Imagine no poder llegar a su destino, ya sea al trabajo, a la escuela, a una cita médica o a una reunión social, debido a barreras de movilidad.

Para millones de personas en toda Europa, este no es un escenario hipotético, sino una dura realidad diaria.

Para algunos, el costo de un boleto es el obstáculo. Para otros, es el desafío de navegar por los sistemas digitales de venta de boletos o la falta de infraestructura accesible para las personas con discapacidades.

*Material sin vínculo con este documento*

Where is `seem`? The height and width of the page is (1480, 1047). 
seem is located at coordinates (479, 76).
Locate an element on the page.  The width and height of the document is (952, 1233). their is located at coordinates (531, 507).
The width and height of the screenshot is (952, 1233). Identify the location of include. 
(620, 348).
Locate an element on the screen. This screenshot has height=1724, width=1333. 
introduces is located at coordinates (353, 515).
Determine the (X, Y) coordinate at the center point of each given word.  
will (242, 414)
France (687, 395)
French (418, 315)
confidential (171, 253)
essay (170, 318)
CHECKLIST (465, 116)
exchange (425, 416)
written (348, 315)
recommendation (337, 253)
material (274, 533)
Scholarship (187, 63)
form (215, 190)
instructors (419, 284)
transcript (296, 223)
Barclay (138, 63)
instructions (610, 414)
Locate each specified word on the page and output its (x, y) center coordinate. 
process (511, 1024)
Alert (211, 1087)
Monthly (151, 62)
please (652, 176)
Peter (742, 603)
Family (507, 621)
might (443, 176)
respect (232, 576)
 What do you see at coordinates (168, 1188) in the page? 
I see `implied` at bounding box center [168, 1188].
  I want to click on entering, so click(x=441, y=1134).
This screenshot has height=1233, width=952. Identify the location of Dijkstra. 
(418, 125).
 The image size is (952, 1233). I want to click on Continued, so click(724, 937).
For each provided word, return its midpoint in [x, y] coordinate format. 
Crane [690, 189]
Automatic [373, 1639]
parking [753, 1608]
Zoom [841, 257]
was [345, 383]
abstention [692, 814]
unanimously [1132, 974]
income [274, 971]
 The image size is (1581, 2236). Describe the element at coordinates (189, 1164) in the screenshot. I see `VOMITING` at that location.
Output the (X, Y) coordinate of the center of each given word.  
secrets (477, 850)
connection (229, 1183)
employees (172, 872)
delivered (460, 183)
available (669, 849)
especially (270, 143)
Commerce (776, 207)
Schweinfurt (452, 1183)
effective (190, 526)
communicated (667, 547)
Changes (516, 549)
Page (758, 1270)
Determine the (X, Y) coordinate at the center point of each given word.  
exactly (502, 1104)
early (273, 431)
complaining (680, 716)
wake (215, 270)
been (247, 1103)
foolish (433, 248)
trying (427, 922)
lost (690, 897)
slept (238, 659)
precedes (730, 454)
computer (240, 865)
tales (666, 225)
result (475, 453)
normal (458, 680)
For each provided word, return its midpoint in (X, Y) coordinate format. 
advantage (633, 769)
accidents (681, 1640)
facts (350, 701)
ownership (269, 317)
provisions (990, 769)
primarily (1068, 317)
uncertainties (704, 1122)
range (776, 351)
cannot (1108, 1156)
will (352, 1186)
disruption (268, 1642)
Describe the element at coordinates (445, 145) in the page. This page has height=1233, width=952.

Las limitaciones financieras, los obstáculos físicos y el analfabetismo digital dejan a muchos varados y aislados de los servicios y oportunidades esenciales. Estas barreras no solo limitan el movimiento, limitan las vidas.

La movilidad es una necesidad, sin embargo, para demasiados, sigue estando fuera de su alcance.

Por eso, el concepto de Movilidad como Derecho (MaaR) debe estar a la vanguardia de las discusiones sobre el desarrollo urbano y la política pública.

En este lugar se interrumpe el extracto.